During a recent hearing at the European Parliament, Christine Lagarde, the President of the European Central Bank (ECB), reiterated that the digital euro will lack the anonymity of cash and then dismissed concerns about the state using the digital euro to control what people can buy as a “conspiracy theory.”
Lagarde has previously acknowledged that privacy is one of the main concerns Europeans have about the European Union’s (EU’s) proposed central bank digital currency (CBDC), the digital euro. Despite this admission, she has continued to insist that there won’t be anonymity for digital euro users and that it will never be as private as cash.
And at the hearing of the Committee on Economic and Monetary Affairs of the European Parliament on Monday, Lagarde coupled her insistence that the digital won’t be anonymous with an admonishment of those who are concerned that the ECB or governments will use the lack of anonymity to impose restrictions on what people can buy.
“Privacy is protected,” Lagarde said. “Not anonymity, but privacy is protected. And we can address all the conspiracy theory that abounds about this, as if, you know, Big Brother was going to suddenly determine what you buy, when you buy it, and, and how restricted it should be. Then I think it would be characterized as a success. That’s how I see it.”
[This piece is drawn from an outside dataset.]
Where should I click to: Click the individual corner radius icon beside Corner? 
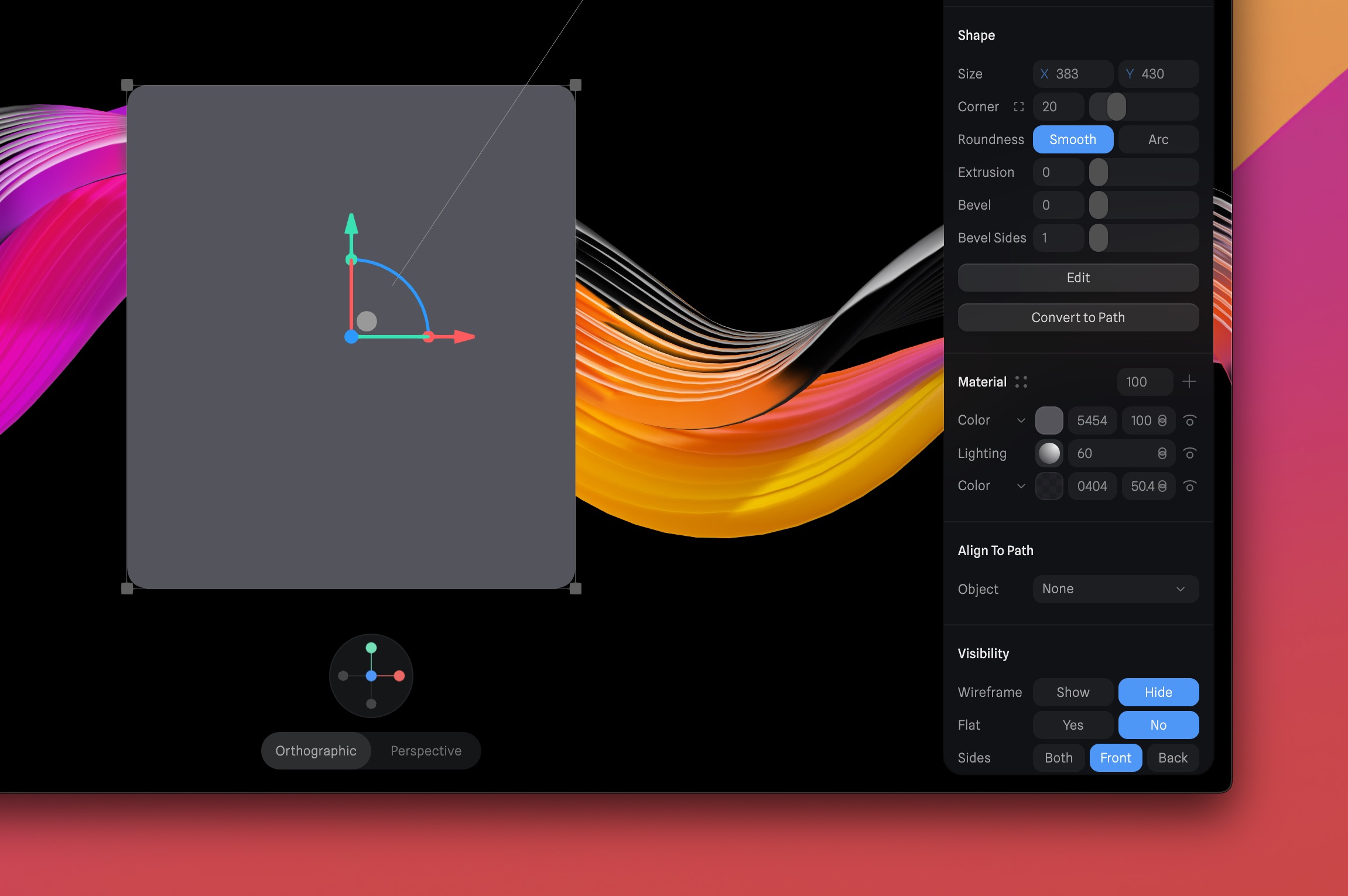[1018, 107]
Despite Lagarde’s assertion that concerns about the state using CBDCs to control and restrict purchases are a conspiracy theory, the deputy director of the International Monetary Fund (IMF), an international financial institution that all the countries in the EU are members of, has praised CBDCs for allowing government agencies to “program” the currency so that money can be “precisely targeted” to determine what people are allowed to spend it on.
And while Lagarde is insisting that the ECB won’t stoop to the level of directly restricting people’s purchases, the ECB has proposed more indirect restrictions, such as spending limits, and is considering using negative interest rates (a tool that erodes the value of your money).
Several companies with ties to user surveillance are also backing the digital euro. These companies include Amazon (which collects huge amounts of data through its retail platform and various other services, such as its Alexa voice assistant, Ring cameras, and Amazon One Palm payments) and IBM (which helped create a New York vaccine passport app that was plagued with privacy issues).
When Lagarde was pressed on digital euro privacy concerns by German Member of the European Parliament (MEP) Gunnar Beck, she framed anonymity as something that enables money laundering and the financing of terrorism and insisted that data should be available to authorities upon request.
Lagarde also confirmed that the ECB’s Governing Council will decide whether to proceed with a two-year digital euro pilot in October.
If it decides to move forward with the pilot, a digital euro could be put into circulation by 2027 or 2028.